**Work task 1:** In the discussion of inflation and Fed policy, what caused inflation during the Covid era?
**Work task 2:** Extend the discussion of inflation and Fed policy, picking up right after its final sentence.

Selected passage Start Marker

Just letting rates rise high enough to attract more and more of the world’s savings might work for a while, but not without crushing the stock and housing markets. Or the Fed could step in and buy enough bonds to lower rates, rekindling inflation and depressing real returns on bonds… [end quote]

It’s impossible to say if or when this scenario would turn nasty.

The Fed has already bought a massive amount of Treasury debt without increasing consumer inflation. The fiat money went into other assets (e.g. bonds, stocks, real estate). It was the fiscal stimulus during the Covid era that went into consumer pockets at the same time as supply chain interruptions which caused inflation.



Stop using interest rates and start using taxes to cool the economy from inflation and simultaneously curbing deficit.

And put the tax cutters in an ever shrinking iron maiden box…

david fb


David FB,

It wont help. Hiking taxes or raising rates wont help.

We just have to wait for our and Mexico’s factories to put a deflationary force in the global economy with economies of scale.

There is no other solution.

Hiking rates is not causing this crisis. Prices of RE have gone too high. The rationales might sound good but that does not mean prices have to be high. Supply and demand at lower prices with a lack of supply is just as rational. The outstanding loans are killing it. Greed at the wrong time.

It is years too early to hike taxes much. Hiking taxes much later in the cycle will be necessary. Doing it now means more inflation when pressure gets taxes lowered later on.

Another way of seeing it. Since 1981 we have been giving up earning much as a nation. Marginally less output in real terms for at least two decades but I do not have the facts in front of me. We are not pulling our weight because of supply side econ. Until we pull our weight we have to pay, there will be inflation.

Another reality the inflation is a down payment on the factories. No one wants to pay that but it has to be paid.

Selected passage End Marker
Information provided Start Marker

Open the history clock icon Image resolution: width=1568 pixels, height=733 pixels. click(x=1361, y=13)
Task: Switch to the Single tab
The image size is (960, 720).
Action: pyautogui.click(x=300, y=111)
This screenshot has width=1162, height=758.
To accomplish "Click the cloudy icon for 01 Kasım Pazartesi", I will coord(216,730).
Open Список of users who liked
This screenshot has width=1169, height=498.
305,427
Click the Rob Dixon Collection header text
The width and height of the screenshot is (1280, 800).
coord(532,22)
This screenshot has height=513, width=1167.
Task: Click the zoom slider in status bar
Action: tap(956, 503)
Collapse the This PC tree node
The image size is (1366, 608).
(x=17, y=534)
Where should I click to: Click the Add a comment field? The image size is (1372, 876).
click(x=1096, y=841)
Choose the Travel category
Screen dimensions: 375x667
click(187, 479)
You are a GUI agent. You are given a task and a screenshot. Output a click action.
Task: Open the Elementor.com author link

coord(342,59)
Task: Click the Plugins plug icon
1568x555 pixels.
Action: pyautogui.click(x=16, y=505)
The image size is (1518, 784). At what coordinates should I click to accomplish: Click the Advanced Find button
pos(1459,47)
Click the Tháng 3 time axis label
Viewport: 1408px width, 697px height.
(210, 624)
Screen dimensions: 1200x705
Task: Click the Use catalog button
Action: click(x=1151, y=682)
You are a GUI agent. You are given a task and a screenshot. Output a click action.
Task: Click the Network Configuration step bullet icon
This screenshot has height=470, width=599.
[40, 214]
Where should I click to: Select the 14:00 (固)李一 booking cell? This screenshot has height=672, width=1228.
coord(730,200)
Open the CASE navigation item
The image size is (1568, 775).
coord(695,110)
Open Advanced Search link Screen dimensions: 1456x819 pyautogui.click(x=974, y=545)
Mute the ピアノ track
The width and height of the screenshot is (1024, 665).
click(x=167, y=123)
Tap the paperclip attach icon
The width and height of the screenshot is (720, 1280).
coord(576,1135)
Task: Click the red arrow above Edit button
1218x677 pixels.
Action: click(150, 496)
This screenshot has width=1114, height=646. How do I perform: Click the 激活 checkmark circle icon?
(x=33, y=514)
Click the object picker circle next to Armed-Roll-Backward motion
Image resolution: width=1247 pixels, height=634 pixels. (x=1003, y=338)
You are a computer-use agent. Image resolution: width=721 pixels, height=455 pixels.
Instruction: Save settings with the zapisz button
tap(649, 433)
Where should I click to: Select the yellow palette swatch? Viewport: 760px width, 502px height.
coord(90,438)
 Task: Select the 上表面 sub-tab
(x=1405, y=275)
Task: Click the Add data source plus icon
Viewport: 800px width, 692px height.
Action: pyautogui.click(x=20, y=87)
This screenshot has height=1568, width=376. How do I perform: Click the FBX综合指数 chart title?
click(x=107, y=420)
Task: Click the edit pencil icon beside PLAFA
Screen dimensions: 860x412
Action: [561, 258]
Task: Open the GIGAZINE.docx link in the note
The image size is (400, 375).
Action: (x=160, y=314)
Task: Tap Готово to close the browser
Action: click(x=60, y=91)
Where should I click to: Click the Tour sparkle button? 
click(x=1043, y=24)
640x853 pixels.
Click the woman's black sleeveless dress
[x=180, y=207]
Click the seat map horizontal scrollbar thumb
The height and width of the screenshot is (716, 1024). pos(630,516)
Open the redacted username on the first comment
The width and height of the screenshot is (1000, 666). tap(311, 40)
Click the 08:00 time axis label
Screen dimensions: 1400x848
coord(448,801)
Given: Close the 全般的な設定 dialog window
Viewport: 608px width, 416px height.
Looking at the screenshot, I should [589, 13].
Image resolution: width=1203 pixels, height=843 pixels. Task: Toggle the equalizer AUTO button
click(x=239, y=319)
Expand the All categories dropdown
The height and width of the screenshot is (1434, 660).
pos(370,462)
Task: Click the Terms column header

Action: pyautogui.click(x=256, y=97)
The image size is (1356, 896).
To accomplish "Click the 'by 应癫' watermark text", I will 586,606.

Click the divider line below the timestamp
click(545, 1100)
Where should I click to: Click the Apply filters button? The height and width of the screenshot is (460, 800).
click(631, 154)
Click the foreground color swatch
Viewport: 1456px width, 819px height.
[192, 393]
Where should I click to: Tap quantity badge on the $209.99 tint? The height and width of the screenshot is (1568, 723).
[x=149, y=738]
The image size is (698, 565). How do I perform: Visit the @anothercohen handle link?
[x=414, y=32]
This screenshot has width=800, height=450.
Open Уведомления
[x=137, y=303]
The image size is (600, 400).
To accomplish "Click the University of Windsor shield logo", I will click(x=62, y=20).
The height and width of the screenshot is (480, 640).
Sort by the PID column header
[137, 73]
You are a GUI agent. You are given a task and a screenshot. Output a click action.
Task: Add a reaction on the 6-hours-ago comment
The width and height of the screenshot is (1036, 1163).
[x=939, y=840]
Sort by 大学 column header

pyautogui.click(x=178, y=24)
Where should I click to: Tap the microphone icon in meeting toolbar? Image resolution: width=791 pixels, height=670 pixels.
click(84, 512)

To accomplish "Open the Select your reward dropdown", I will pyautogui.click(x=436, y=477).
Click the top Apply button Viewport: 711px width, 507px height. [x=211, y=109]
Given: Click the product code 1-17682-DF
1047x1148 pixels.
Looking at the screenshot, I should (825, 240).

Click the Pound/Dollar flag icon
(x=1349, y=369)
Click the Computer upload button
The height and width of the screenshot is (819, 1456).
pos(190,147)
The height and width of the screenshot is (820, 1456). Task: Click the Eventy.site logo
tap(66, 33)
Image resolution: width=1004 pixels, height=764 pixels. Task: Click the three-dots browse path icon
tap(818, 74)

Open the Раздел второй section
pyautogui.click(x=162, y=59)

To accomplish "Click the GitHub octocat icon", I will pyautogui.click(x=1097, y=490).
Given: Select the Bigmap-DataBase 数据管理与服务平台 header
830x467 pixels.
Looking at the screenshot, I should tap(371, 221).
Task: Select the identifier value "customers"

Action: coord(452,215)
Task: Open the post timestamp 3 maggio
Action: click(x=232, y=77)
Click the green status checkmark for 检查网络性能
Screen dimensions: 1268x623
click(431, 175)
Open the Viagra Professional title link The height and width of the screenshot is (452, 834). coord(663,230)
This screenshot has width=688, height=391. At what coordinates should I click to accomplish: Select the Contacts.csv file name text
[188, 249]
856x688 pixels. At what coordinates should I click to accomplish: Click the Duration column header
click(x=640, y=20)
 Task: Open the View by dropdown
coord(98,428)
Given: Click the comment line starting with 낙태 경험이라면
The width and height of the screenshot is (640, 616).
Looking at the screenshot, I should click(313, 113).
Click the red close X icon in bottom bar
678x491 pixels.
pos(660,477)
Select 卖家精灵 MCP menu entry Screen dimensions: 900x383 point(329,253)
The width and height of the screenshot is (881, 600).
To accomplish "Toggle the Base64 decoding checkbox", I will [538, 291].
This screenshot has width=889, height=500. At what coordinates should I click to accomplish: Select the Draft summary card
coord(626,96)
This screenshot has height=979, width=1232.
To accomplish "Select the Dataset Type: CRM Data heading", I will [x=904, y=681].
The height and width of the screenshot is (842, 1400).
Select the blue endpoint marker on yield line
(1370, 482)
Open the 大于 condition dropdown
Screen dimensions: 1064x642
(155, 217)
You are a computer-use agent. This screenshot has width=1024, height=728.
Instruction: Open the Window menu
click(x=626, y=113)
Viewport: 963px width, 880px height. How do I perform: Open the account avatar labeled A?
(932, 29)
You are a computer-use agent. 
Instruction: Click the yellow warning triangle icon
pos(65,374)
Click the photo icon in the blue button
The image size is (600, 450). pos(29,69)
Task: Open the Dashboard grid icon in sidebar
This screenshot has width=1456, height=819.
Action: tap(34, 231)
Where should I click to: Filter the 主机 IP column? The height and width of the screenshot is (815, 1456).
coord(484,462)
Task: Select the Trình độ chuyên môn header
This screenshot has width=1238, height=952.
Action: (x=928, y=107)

Information provided End Marker

**Result 1:** Fiscal stimulus went into consumer pockets at the same time as supply chain interruptions.

**Result 2:**
No disagreement, and you misread both my target and timescale through no fault of your own. Let me restate more clearly.

  1. USAian national politics is in trouble (some states and localities are just fine thank you), becoming ever more absurd and debilitated partly because Congress is increasingly doing idiot media appeal circus acts rather than its main jobs, crucially including setting national economic policy by budgeting and taxing, The crucial signal is for Congress to engage and cooperate with the Executive and the Federal Reserve Bank in establishing a coherent economic strategy and to impement it through its crucial exclusive powers to tax and spend. We need a sane tax policy, and looking at the consequences of policy over the last decades raising taxes on the wealthiest (the original purpose of the Income Tax Constitutional amendment) is an obvious task to undertake, The Congress has failed in its duties forcing the Fed to make too requent and costly use of monetary policy.

  2. A majority of the members of Congress almost certainly are committed to relatively sweet and easy policies towards wealthy persons and institutions (across a spectrum of policies including taxation) and are paid to have that position by the wealthy and powerful, known and in the shadows.

Time to end that era or the Demand Side Era will die in the crib.

david fb


Counter cyclical economics matter here.

The wealthy own the press on both sides of all of it. They sway opinions. If we raise taxes there is pressure successfully to lower them. We create a time table.

Besides higher taxes wont slow inflation much. Later in the cycle they will by reducing borrowing. Much later in the cycle as we near the end of the demand side period again. Talking over 15 years from now going into 40 years from now.

If we raise taxes we get a recession which blocks the factory buildout.

I am for all boats rising. That includes the wealthy. If we set the wealthy boats on fire yeah the US will succeed at first. The next crop of wealthy will burn the house down later taking taxes down as inflation rises some 15 years out to 30 years old. It would cut short our demand side period. Like it did last time.

I am not as socialist as some would think. I am practical capitalist and a practical socialist. I do not see the man as a pig.